Learn How AI Agents Use Knowledge to Make Smarter, Faster Decisions (Without Jargon)

Learn How AI Agents Use Knowledge to Make Smarter, Faster Decisions (Without Jargon)

Knowledgeable people run the world.

But what if AI had the capacity to hold and utilize knowledge?

Spoiler: It already does.

To add value to your personal or business AI strategy, it’s important to understand logical AI agents. In this article, I’ll walk you through what a logical AI agent is—not in textbook depth—but with enough clarity for you to grasp its essence and consider how they could impact your world.


What is a Logical AI Agent?

Imagine an logical AI agent as a piece of software that takes actions inside an environment—much like how you navigate your computer or mobile device with your mouse or touchscreen. But instead of intuitively clicking and tapping, the agent uses logical reasoning to make decisions. Its environment could be your desktop, a specific application, a video game, or even a simulated factory.

At the heart of its decision-making process is something powerful: knowledge. A logical AI agent leverages a knowledge base—a repository of facts and information about the world. As it operates in the environment, it can add information to its knowledge base. With this knowledge, it can analyze its environment, draw conclusions, and ultimately take action to achieve its goals.

Key Components of a Logical AI Agent:

  1. Sensors: Perceive the environment (whether virtual or real-world).
  2. Knowledge base: Stores information about the world.
  3. Inference engine: Draws conclusions based on the knowledge base.
  4. Action set: A list of actions the agent can take in its environment.
  5. Environment: The space where the agent operates.
  6. Performance benchmarks: Criteria the agent uses to evaluate its actions.

Key Features of Agents

Unlike static software, agents can adapt to new information and environments. They learn from experience and observation, much like humans do. Here are some of the remarkable features of AI agents:

  • Task adaptability: Agents can be assigned new goals on the fly.
  • Learning: Through direct input or environmental observation.
  • Adaptation: Agents can handle unexpected changes in their environment.
  • Reinforcement learning: They can improve over time by learning which actions lead to better results.
  • Variance: Agents use many different kinds of algorithms to reason and achieve results.

How Do Logical AI Agents Reason?

The reasoning process for a logical AI agent mirrors human problem-solving—though it’s often faster, more thorough, and based on mathematical principles.
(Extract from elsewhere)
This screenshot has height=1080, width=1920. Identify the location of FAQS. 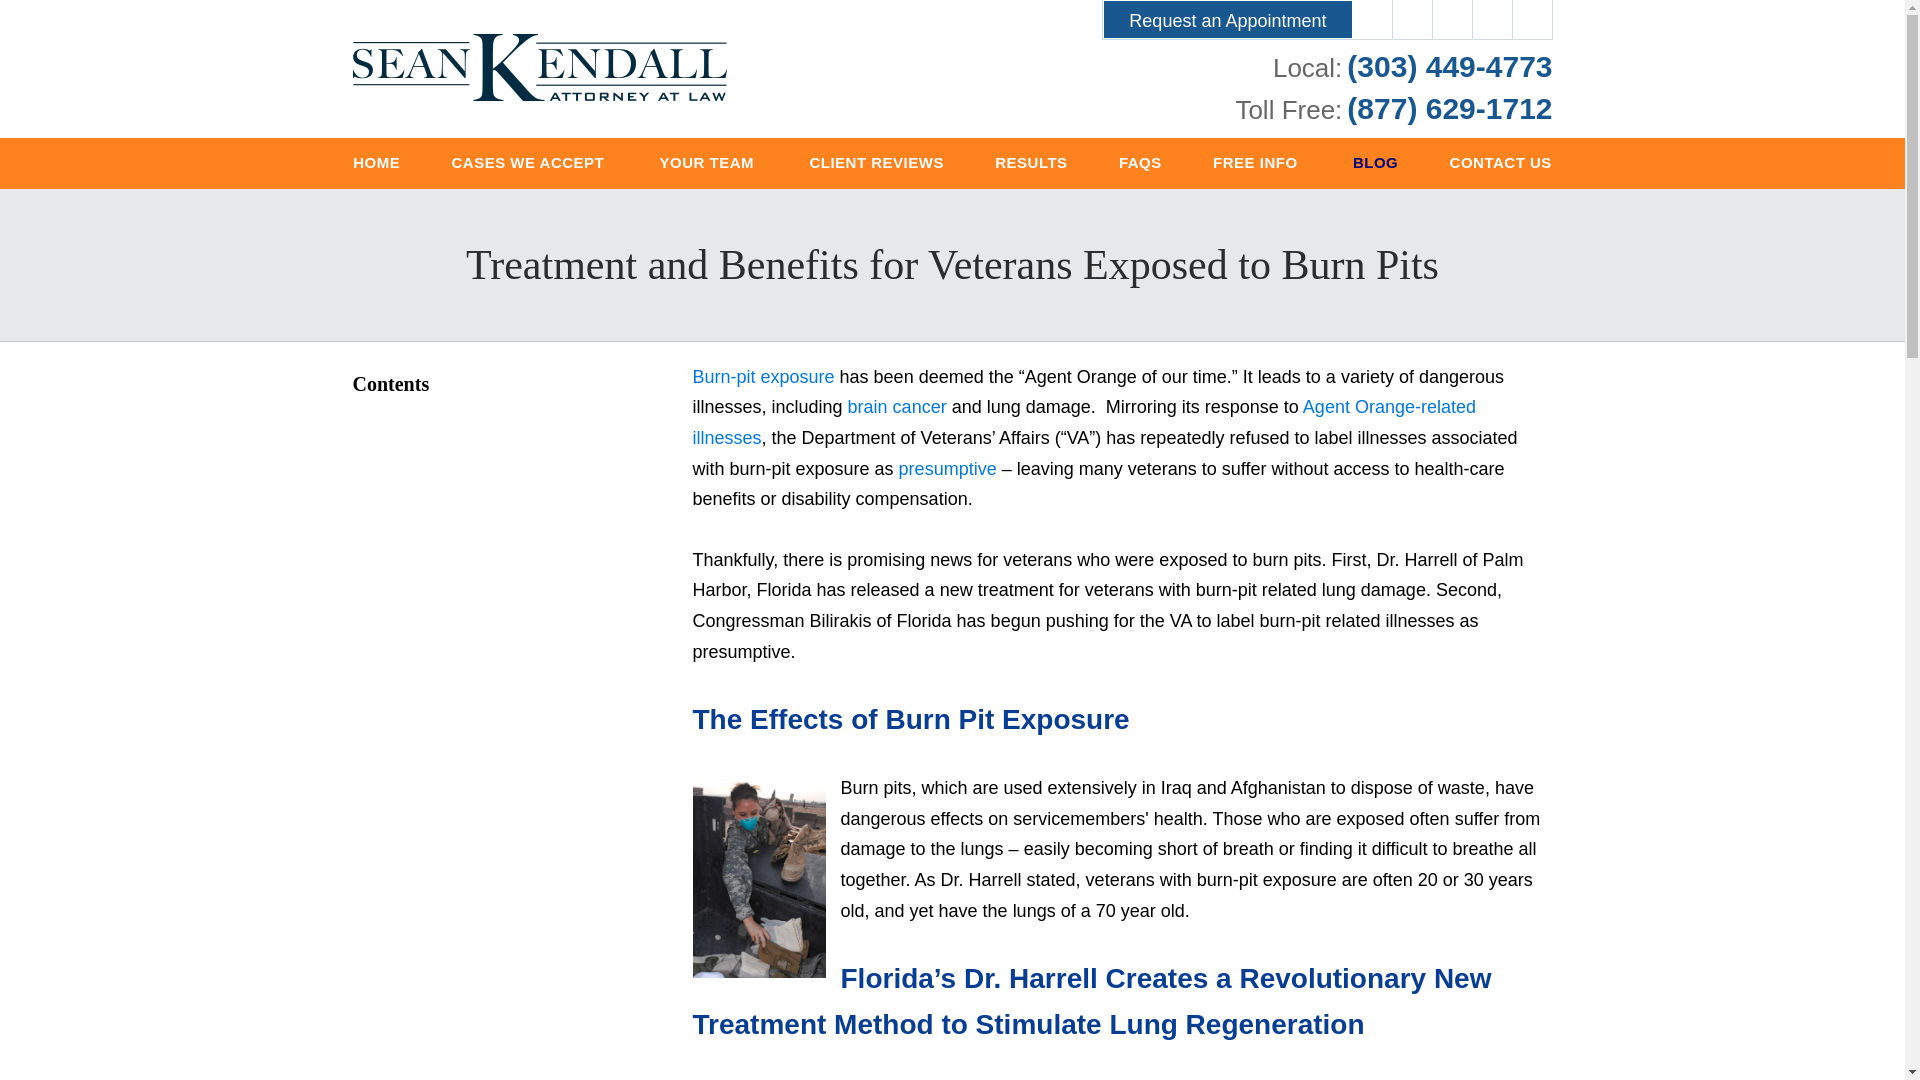
(1139, 164).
Here’s a simplified version of how an agent might verify a proposition:

  1. Start with a proposition to verify (a goal it needs to achieve).
  2. Examine the knowledge base for what it already knows about the world.
  3. Consider possible scenarios the agent might encounter in achieving the goal.
  4. Eliminate scenarios that contradict the knowledge base.
  5. Analyze the remaining scenarios to see if they align with the goal.
  6. If the goal holds true in all scenarios, the agent concludes it’s true and moves in that direction. If the goal does not hold true in any scenarios, it’s false and it does not take that path. If it’s true in some and false in others, the agent considers the goal uncertain and takes actions using probability.

In simpler terms: AI is trying to achieve a goal. It evaluates all possible pathways to get there, filters out actions that contradict what it knows, and picks the actions that are most likely to succeed. When certainty is elusive, it uses probabilities to make its next move.

Example: Minecraft Decision-Making

Let’s ground this abstract idea in a more familiar context—Minecraft. Imagine an AI agent tasked with building a house out of wooden planks.

  1. The agent knows certain facts from its knowledge base: Gathering wood makes planks, falling into lava leads to death, and monsters come out at night.
  2. It examines all the possible actions: gathering wood, exploring caves, building at night, etc.
  3. Based on what it knows, it eliminates actions that contradict its goal. For instance, it discards the option of building at night due to the danger of monsters.
  4. The agent now has a refined set of actions that align with the goal.
  5. Since some outcomes are still uncertain (e.g., it may not know how many monsters will appear), it calculates the most likely pathway to successfully build the house.

Now imagine using engineering design software with real physics equations and using agents to design more sustainable materials with chemical knowledge bases, or using agents to extract information from the internet, or using agents to control software like Adobe to edit a video.

In the end, the agent takes actions based on the most probable way to achieve its goal, learning from successes and failures along the way. This mirrors human decision-making, but the agent processes vast possibilities with precision and speed… avoiding futures that contradict its goals and aligning with futures that help it complete its goal. Agents attempt the same task thousands of times and receive human feedback — and in effect slowly get better over time.

Takeaway

The power of knowledge-based logical AI agents lies in their ability to learn, adapt, and reason through complex environments—whether in video games like Minecraft or real-world business applications like designing houses. Understanding how these agents function can help you apply them more effectively in your organization’s AI strategy, enabling more informed decision-making, adaptability, and success.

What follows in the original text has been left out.